Do ambiente de clubinho direto para a vida-como-ela-é. Um pânico de mais de trinta anos. A língua incha dentro da boca e o medo me surrupia a nesga de esperança. A baixa-estima da elite quando se perde em meio ao nada.
Ir a esse clássico é estar perdido no meio do nada. Subir a rampa nos Fla-Flus é sempre um constrangimento. Um exercício de mau gosto. Mudar de lado por ser menos numeroso. Por ter sido invadido em priscas eras, quando tomaram nosso lugar à força e nos mandaram para o lado direito das cabines de rádio. Explicar para um menino o porquê de naquele dia – só naquele dia, em mais nenhum outro – ter que virar para a esquerda, no sentido horário, é sempre uma pequena revolta.
Ter que ver o jogo sentando naquelas faixas de concreto que abrigam bundas vascaínas é falta de higiene. Um desgosto que me acompanha desde criança, quando fui rampa acima ver o meu primeiro Fla-Flu, em 1977 (1×1).
Ontem, os deuses desse jogo se alojaram naquelas arquibancadas desde cedo. Pintaram e bordaram com as duas nações. Com 19 minutos do segundo tempo eu estava trepado na divisória entre as cadeiras amarelas e as brancas (o módulo central, que mistura as duas torcidas), fazendo o sinal de acabou com os braços, chamando um cara do outro lado de corno e entoando o famoso “ela, ela, ela, silêncio na favela”.
Era o terceiro gol do gigante Rodolfo.
Doze minutos depois, a favela vinha abaixo com seus gritos de guerra. E eu descia a rampa em ritmo acelerado, com um nó na garganta, cumprimentava o grande Belini e entrava no primeiro táxi que vi pela frente.

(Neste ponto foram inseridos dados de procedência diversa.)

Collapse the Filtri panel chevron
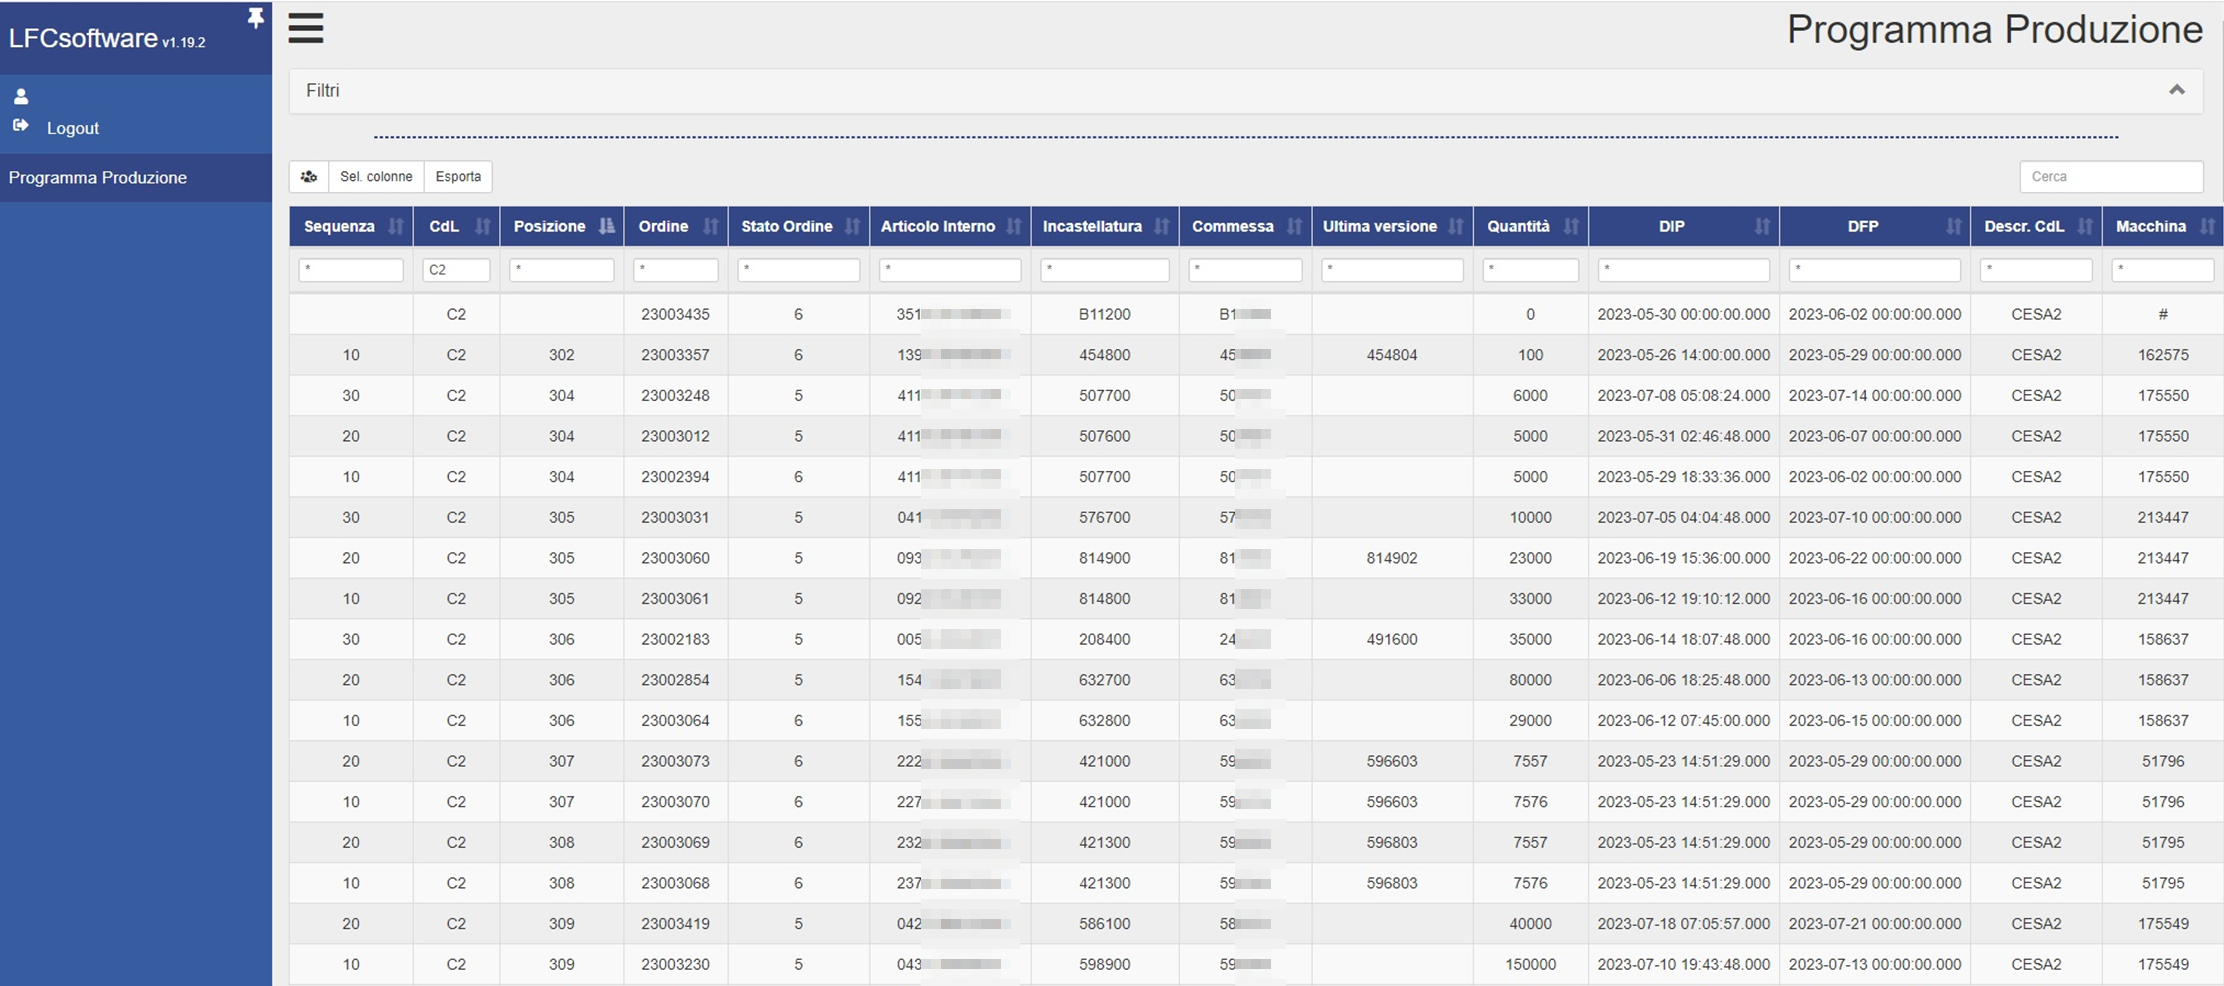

O menino pedia para ficar. Se lembrava de um jogo com o Santos em que saímos 1 minuto antes e o time cavou um empate fantasma aos 48 do segundo tempo. Eu olhava fixo para a Avenida Maracanã de dentro daquele Santana velho. O taxista insistia em dizer que achava o estádio muito perigoso e que não gostava de futebol. Mas pedia detalhes do jogo e mantinha diálogo com a frustração escancarada do meu pequeno Daniel.
Eu nunca tive medo dessa trupe. Nunca mesmo. Mas que é diferente, é.
Os outros sempre foram fregueses. Sempre foram engolidos. Mas esses não. Peguei os piores momentos da história desse jogo, quando tínhamos que ir a campo ver Artur Antunes, Leovegildo, Leandro, Tita & Cia. Chegamos a enfrentar isso aí com times absolutamente medíocres, de zezés, galaxes e robertinhos.
E eu nunca tive medo.
Mas sempre existiu uma coisa que me deixa perambulando entre o mistério e o pânico.
Aliás, não é “coisa” coisa nenhuma.
É metafísica.
É o Sobrenatural de que tratava Nélson.
É perturbante.
É aquela massa uniforme pulando do outro lado. 23 minutos, 1×3, e eles não paravam de pular; ninguém saía do seu aperto; ninguém ia embora.
Eles nunca vão embora.
Eles nunca arredam o pé.
Eles não se sentam, não param de gritar.
Eles não sossegam.
Me perseguem, me sufocam, me habitam os pesadelos e me causam pânico.
Quando eu olho para o outro lado é isso que eu sinto. Eles acreditam mais do que os outros. Mais do que eu e todos os outros juntos.
E disso, meus caros, eu me borro de medo.
Eles jogam com 12.
E jogar com 12 deveria ser proibido.
Deixar Felipe andando de um lado para o outro, desfilando o seu repertório de categoria e classe, foi uma imprudência. E o jogo foi um jogo para a história.
Dentro do táxi, uma frase de uma criança de sete anos ficou estalada no meu tímpano: “papai, eu tenho nojo deles”.
Eu também tenho.
É só o que posso dizer hoje.
Mas se não fossem eles essa mágica não existiria."